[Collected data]
[Start of section]

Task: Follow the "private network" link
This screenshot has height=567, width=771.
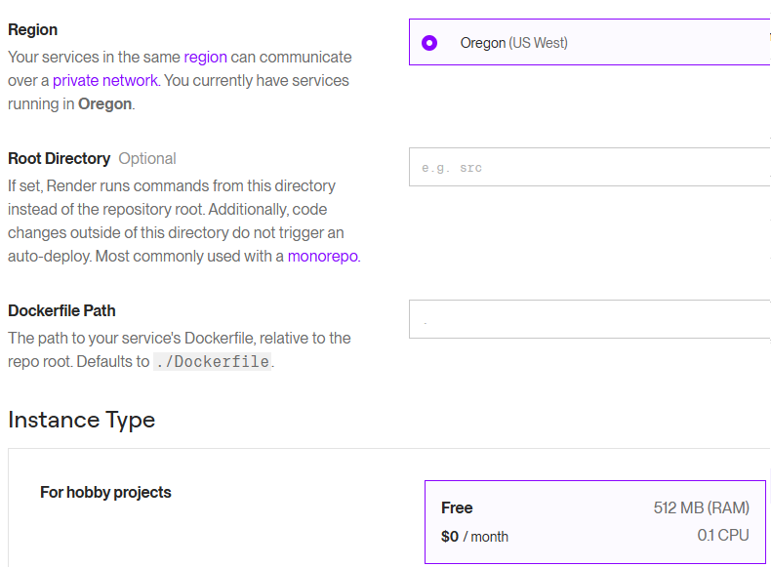Action: coord(104,81)
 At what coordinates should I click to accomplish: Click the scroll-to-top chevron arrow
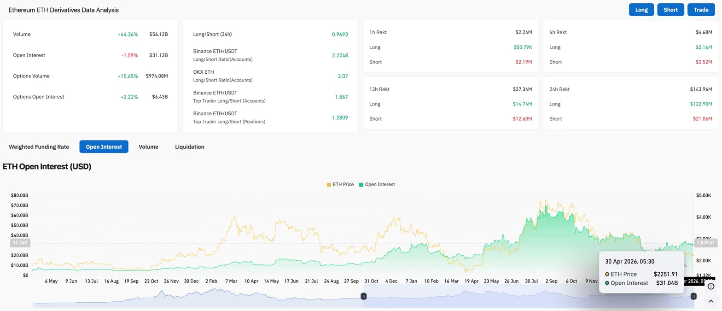(711, 301)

[End of section]

▶ _Requirement_: The data above must be copied exactly. Leave out the pictures.

▶ _Problem solution_:
Task: Follow the "private network" link
This screenshot has height=567, width=771.
Action: coord(104,81)
 At what coordinates should I click to accomplish: Click the scroll-to-top chevron arrow
(711, 301)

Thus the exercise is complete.